◆ **Required action**
Which of the lines below contain the string "logo"? Copy each one.
======== Supplied material ========
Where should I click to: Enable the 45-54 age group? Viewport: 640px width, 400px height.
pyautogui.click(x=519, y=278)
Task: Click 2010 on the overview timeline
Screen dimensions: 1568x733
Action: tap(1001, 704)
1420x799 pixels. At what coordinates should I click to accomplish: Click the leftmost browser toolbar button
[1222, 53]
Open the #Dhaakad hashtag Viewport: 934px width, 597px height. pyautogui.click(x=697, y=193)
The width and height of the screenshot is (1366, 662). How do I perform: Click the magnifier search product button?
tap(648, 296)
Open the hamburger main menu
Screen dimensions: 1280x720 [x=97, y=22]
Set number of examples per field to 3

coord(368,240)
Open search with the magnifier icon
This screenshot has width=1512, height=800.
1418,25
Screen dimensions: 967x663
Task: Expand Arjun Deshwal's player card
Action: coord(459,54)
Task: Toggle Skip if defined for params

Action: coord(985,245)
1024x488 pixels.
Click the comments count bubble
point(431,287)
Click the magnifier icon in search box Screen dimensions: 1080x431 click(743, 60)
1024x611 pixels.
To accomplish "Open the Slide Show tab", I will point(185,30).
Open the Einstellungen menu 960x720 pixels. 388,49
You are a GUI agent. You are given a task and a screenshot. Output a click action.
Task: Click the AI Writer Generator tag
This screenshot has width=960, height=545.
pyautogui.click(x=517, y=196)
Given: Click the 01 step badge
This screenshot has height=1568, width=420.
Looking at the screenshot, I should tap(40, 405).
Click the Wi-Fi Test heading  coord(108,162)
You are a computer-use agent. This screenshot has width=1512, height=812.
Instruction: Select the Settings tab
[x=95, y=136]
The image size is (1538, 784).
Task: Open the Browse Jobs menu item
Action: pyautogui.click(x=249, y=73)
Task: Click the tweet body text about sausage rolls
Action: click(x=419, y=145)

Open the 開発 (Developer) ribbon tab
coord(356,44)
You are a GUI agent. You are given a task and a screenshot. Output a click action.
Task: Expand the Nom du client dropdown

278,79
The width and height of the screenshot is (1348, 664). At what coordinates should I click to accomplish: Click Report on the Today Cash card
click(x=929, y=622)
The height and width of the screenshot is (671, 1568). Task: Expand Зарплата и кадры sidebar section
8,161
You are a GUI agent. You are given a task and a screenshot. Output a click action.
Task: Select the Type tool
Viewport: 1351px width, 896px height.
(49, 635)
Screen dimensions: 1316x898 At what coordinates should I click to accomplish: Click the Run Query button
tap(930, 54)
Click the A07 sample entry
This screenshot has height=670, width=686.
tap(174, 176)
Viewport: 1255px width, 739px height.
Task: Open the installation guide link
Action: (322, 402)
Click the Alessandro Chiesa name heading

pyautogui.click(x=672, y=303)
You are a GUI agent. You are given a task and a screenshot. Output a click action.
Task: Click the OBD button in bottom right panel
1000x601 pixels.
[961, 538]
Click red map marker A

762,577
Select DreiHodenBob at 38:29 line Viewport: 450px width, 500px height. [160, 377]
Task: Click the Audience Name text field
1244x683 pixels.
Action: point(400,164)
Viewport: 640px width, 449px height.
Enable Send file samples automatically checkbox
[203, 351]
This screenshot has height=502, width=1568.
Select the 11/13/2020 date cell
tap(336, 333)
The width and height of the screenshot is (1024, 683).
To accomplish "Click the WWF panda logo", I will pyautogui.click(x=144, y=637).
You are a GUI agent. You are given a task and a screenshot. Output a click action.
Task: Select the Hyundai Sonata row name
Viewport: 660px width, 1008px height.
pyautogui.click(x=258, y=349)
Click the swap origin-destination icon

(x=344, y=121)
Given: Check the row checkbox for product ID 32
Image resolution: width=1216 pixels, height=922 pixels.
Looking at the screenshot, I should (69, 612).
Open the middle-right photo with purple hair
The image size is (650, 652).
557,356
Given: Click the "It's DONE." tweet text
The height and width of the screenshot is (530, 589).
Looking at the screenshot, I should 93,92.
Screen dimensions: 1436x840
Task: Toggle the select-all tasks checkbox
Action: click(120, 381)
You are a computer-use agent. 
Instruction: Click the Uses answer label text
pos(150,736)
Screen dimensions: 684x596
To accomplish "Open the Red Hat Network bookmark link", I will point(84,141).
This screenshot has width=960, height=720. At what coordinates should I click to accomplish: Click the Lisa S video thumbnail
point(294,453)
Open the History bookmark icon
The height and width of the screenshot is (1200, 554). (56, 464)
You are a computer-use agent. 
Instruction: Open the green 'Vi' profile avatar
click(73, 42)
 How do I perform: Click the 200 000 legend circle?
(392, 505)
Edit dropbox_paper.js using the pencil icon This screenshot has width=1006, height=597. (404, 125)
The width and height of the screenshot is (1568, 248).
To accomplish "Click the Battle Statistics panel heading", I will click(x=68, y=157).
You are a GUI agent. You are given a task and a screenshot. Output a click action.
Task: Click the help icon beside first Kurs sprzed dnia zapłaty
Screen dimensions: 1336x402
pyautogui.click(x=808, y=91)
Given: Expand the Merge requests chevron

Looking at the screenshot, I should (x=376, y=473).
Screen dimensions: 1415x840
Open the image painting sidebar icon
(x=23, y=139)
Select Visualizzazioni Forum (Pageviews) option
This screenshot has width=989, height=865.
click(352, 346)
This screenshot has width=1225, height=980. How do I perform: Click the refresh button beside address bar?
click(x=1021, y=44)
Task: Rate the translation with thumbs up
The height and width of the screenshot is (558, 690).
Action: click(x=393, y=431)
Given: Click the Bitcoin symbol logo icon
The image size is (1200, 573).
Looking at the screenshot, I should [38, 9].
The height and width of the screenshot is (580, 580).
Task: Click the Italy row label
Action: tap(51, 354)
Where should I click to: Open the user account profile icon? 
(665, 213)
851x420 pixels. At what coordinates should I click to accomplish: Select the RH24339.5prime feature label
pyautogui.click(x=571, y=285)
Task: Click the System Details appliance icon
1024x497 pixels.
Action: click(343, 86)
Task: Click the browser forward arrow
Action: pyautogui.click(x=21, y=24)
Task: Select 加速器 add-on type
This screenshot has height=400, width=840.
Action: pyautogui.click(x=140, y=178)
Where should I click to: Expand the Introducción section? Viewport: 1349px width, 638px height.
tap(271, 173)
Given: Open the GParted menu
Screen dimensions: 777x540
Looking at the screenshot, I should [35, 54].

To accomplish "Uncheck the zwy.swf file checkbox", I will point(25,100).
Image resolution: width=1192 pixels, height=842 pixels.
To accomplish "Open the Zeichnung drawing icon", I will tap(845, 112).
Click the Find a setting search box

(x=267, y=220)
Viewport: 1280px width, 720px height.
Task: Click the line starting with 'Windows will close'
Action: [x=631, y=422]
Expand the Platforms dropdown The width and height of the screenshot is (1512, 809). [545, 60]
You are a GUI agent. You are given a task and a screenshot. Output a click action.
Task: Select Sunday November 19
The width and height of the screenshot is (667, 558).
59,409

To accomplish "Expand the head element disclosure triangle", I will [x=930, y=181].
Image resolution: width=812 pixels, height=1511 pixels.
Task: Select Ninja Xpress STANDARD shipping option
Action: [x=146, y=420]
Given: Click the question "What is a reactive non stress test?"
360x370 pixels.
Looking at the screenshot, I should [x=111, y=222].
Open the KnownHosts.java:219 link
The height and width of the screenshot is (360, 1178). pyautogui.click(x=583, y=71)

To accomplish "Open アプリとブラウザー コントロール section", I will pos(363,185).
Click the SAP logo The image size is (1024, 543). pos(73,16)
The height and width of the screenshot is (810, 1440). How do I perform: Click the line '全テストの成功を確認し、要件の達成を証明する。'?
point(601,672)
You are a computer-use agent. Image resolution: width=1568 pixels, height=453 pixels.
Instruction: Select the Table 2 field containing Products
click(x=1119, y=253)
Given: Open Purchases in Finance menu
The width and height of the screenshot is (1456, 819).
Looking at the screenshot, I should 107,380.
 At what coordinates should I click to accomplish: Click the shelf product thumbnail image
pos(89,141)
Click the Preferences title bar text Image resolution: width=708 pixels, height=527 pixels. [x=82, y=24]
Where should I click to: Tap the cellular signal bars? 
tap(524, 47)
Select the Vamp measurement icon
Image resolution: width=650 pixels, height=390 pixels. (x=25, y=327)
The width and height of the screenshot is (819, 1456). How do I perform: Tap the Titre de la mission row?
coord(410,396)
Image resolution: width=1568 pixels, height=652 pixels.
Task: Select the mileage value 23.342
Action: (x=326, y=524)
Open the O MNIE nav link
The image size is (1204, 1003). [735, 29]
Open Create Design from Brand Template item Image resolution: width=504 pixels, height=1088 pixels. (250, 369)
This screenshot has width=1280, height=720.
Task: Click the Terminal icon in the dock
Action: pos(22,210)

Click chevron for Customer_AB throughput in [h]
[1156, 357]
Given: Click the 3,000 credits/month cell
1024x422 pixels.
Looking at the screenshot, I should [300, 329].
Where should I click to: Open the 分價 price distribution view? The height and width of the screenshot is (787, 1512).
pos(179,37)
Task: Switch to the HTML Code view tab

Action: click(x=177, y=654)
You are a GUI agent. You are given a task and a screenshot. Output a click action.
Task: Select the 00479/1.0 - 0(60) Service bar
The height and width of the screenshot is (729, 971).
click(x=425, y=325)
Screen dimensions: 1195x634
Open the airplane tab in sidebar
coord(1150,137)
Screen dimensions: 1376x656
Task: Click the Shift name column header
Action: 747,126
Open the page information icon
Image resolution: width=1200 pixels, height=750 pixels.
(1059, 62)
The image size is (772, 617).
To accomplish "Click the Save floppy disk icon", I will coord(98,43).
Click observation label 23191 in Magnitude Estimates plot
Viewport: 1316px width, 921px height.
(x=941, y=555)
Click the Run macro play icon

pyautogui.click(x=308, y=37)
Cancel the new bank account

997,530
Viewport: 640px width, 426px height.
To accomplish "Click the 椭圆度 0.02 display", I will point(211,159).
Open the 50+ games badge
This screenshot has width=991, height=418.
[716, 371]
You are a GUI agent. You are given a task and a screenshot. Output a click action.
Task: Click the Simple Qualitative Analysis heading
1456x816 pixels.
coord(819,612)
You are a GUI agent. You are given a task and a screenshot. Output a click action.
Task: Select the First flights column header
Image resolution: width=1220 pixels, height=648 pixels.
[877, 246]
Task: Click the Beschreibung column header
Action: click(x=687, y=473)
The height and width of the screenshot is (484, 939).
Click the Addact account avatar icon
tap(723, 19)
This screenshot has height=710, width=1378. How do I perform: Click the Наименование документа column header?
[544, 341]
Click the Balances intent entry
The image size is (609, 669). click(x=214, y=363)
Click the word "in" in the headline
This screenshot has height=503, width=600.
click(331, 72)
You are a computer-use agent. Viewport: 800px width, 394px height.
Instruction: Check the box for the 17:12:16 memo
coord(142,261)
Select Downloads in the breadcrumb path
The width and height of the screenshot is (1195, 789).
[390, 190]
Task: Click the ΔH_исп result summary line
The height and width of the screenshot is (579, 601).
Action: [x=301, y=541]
========
◆ **Final answer**
To accomplish "Click the WWF panda logo", I will pyautogui.click(x=144, y=637).
Given: Click the Bitcoin symbol logo icon
Click the SAP logo The image size is (1024, 543). pos(73,16)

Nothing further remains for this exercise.